This is kind of a design question. Lets say that I have a CoreData model with 2 entities - Item and Formula.
Item has 3 numeric attributes "X", "Y" and "Z", and a to-one relation to a "Formula" entity.
Formula has one string attribute containing expressions like "(X*Y*Z)**(1.0/3)" or "Pi * X**3 / 3.0" etc. Any simple arithmetic using constant numbers, standard operators (addition, subtraction, multiplication, division, power, parentheses) and the "X" "Y" and "Z" symbols.
Now my task is very expected --- how to set up a new attribute to the "Item" entity, called "value" which will be calculated by plugging the X Y and Z values into the related "Formula", and evaluating the expression.
Considerations: 1. There may be millions of "Item" entities, and hundreds of "Formula". 2. I have control over the format in which Formula strings are created --- I can have people type in "$X+$Y" instead of "X+Y" if that eases things. 3. I will need to further calculate statistics on the "Value" attributed across subsets of items quickly (sums, medians stdDeves, averages etc.)

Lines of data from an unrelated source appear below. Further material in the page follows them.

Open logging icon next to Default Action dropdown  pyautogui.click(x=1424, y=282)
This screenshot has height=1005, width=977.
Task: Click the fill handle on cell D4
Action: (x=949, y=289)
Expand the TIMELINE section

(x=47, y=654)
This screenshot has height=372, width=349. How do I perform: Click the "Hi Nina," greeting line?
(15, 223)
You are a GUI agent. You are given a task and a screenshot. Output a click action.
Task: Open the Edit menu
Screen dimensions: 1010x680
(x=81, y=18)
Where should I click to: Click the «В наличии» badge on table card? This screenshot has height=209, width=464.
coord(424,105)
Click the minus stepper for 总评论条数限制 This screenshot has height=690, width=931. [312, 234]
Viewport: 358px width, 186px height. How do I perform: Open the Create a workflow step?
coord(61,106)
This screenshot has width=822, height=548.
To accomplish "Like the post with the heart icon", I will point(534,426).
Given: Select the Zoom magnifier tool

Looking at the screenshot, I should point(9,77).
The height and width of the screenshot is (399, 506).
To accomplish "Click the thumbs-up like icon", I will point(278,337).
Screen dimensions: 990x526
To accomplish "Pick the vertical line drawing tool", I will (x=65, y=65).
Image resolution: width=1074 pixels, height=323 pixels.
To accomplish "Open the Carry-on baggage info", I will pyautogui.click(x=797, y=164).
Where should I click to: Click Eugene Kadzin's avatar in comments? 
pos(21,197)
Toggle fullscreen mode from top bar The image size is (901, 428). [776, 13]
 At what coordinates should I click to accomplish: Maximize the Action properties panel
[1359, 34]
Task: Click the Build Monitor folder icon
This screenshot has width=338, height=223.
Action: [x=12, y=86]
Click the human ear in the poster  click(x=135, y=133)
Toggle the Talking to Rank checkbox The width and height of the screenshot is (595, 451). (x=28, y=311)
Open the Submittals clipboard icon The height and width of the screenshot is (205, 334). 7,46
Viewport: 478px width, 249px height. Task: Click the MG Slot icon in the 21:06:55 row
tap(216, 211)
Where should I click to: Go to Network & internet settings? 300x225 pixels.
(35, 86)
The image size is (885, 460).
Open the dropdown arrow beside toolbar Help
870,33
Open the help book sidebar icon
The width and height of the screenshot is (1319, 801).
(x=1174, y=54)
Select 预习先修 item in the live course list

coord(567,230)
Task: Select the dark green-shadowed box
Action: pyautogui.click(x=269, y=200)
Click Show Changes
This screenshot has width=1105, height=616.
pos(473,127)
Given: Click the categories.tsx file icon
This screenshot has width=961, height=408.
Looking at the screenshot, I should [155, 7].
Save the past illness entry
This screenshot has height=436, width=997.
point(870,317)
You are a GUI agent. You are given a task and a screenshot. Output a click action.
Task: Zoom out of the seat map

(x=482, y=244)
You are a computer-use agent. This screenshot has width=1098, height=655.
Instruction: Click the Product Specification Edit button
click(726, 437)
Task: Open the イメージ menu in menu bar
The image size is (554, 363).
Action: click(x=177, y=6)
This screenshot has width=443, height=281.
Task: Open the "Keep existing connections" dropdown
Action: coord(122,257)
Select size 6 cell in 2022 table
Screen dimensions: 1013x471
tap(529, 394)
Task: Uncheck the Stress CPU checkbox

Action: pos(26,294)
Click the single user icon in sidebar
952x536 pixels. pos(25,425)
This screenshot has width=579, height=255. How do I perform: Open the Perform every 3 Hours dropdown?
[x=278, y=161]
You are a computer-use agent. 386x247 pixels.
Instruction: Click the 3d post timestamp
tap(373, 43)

My questions: 1. generally how to go about it. Add a real numeric "Value" attribute to cache calculated results, or a calculated property that re-calculates when read? 2. How to use NSExpression to plug values instead of variable symbols like "X" "Y" "Z". 3. Can I somehow pre-create an NSExpression and cache it as another attribute of "Formula", and use it later instead of parsing and evaluating the formula for each item? How can one store a parsed NSExpression in CoreData?
I know this is a big question with many sub-questions. any hint will be appreciated!